:: Source records ::

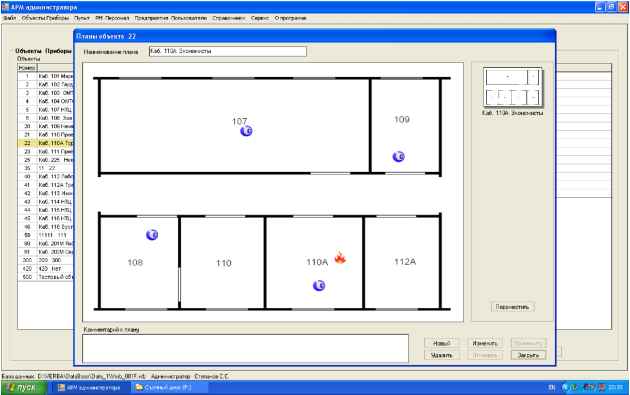Select the sensor icon in room 107
This screenshot has height=395, width=630.
[246, 131]
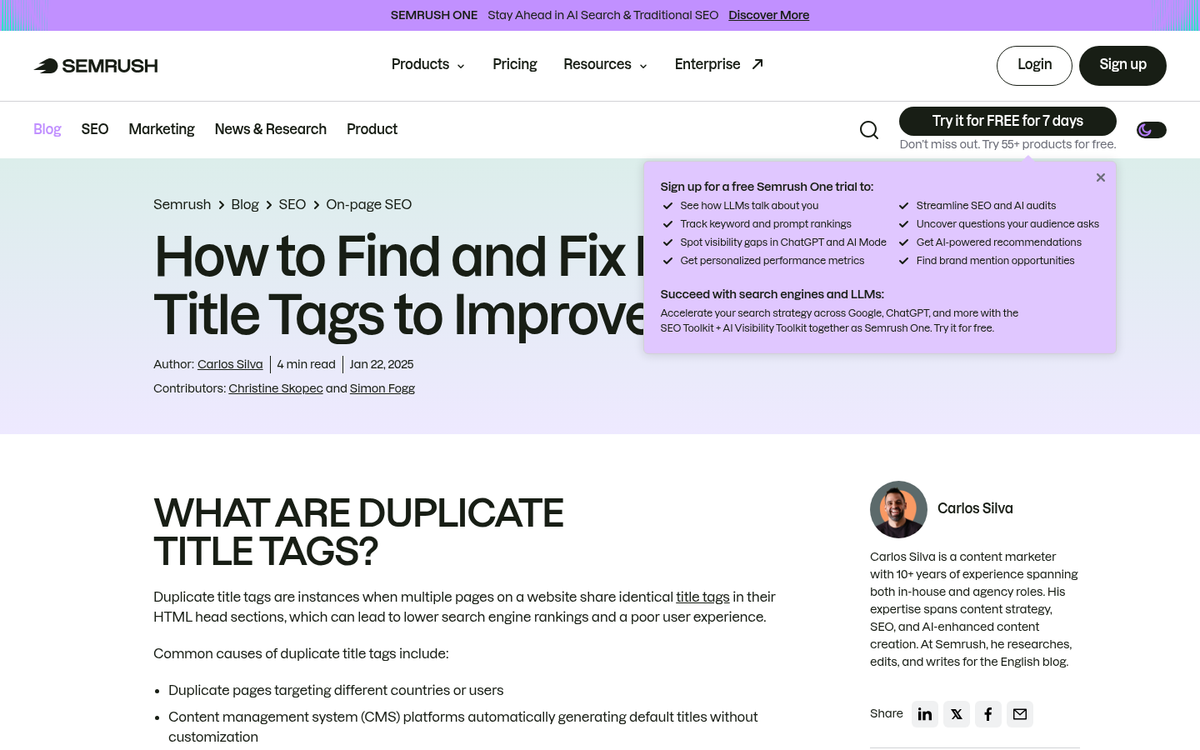
Task: Click the Sign up button
Action: click(x=1122, y=64)
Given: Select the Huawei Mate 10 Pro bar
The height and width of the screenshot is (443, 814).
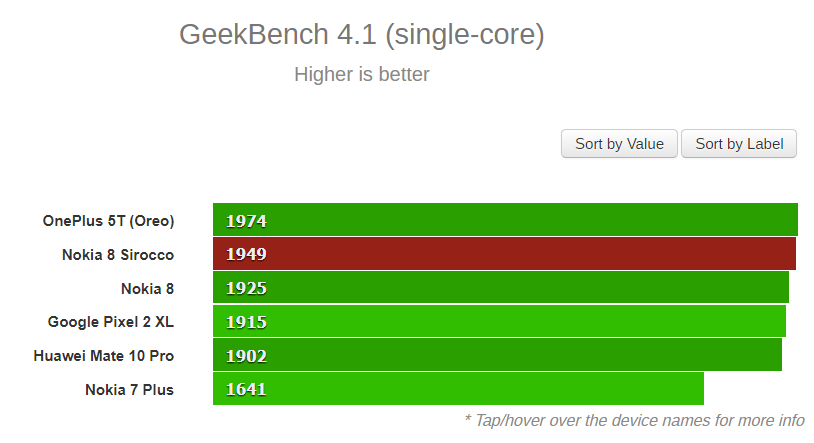Looking at the screenshot, I should pos(497,355).
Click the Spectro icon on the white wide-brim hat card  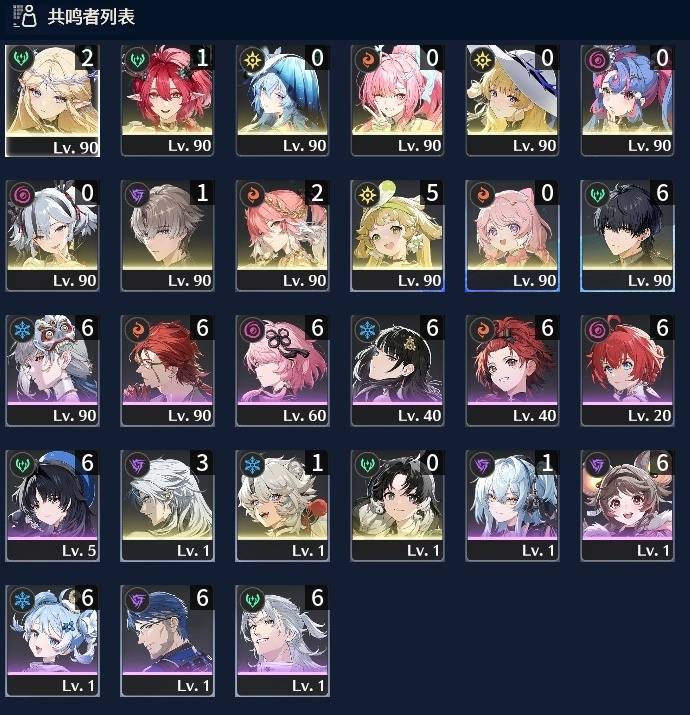[482, 60]
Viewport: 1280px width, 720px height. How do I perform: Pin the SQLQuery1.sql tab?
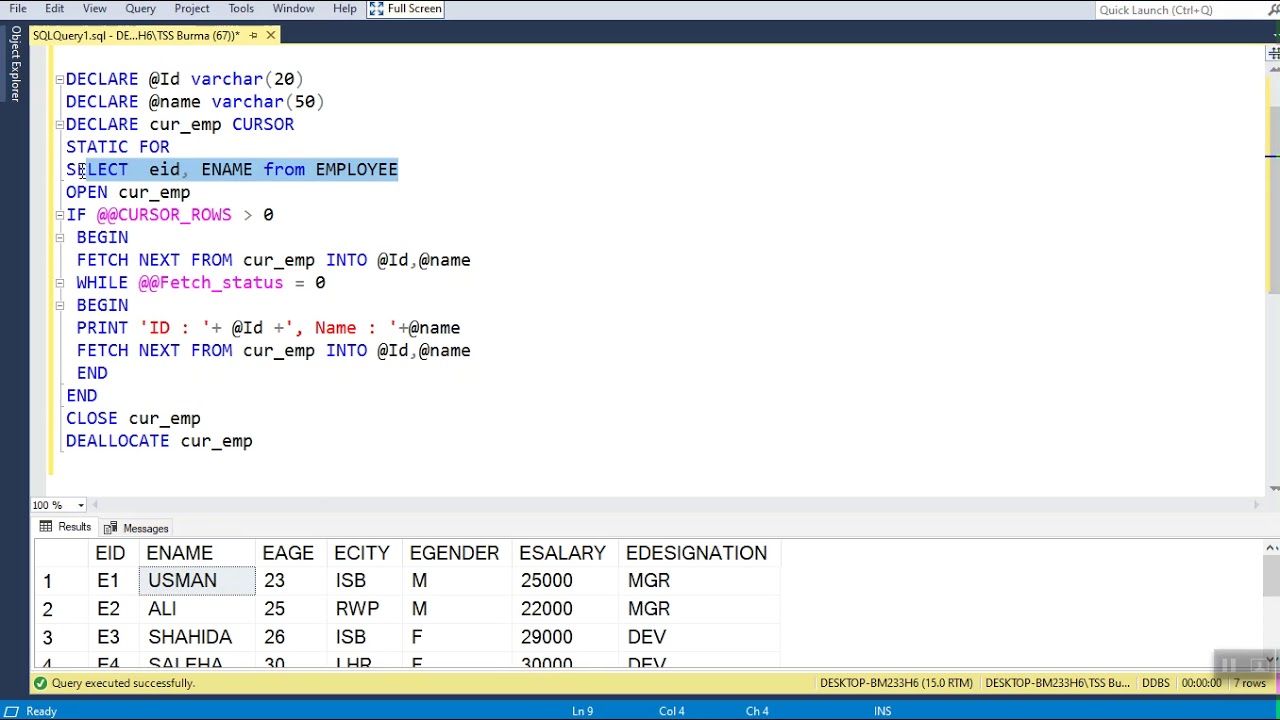click(x=253, y=35)
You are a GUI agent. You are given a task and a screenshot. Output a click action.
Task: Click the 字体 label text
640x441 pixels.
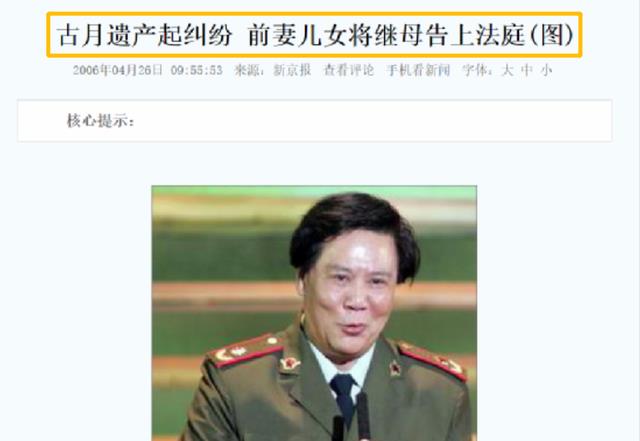[x=478, y=70]
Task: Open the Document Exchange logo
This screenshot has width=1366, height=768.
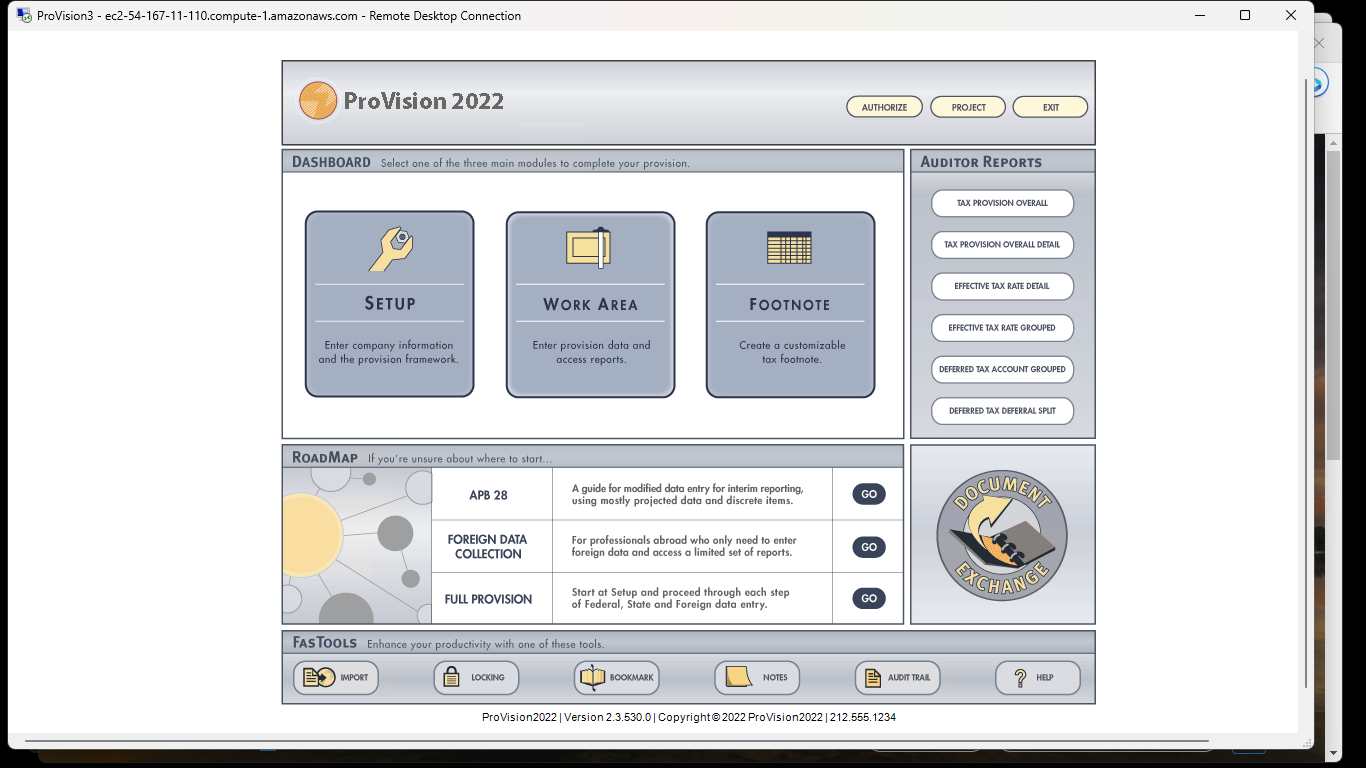Action: pyautogui.click(x=1001, y=535)
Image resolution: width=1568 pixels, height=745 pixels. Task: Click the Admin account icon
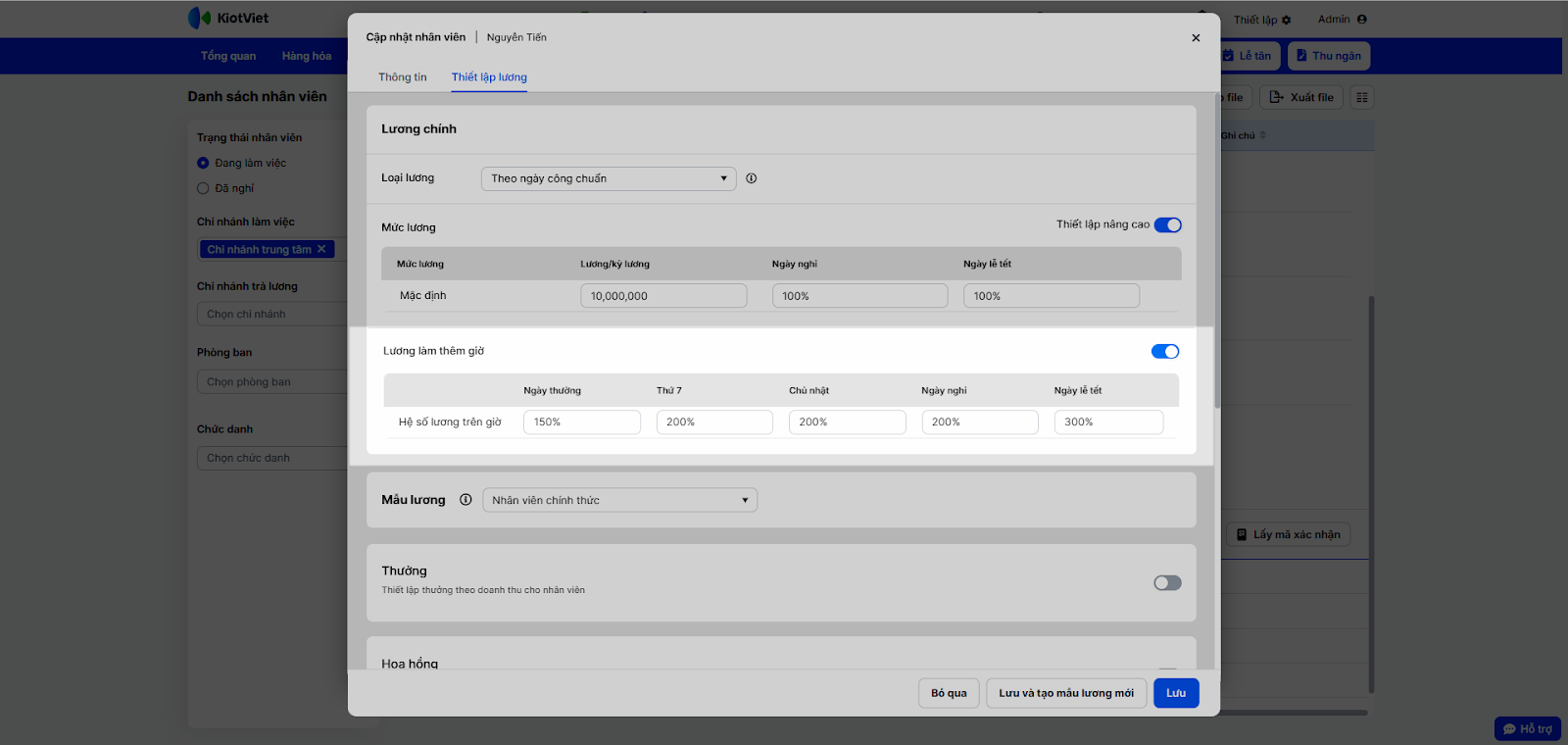[1361, 20]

:::

Directions :: Your copy should consist only of the lines from the one containing "Image resolution: width=1568" through the last line of the entries above, reproduced exactly, without pictures.

Answer box ::
Image resolution: width=1568 pixels, height=745 pixels. Task: Click the Admin account icon
[1361, 20]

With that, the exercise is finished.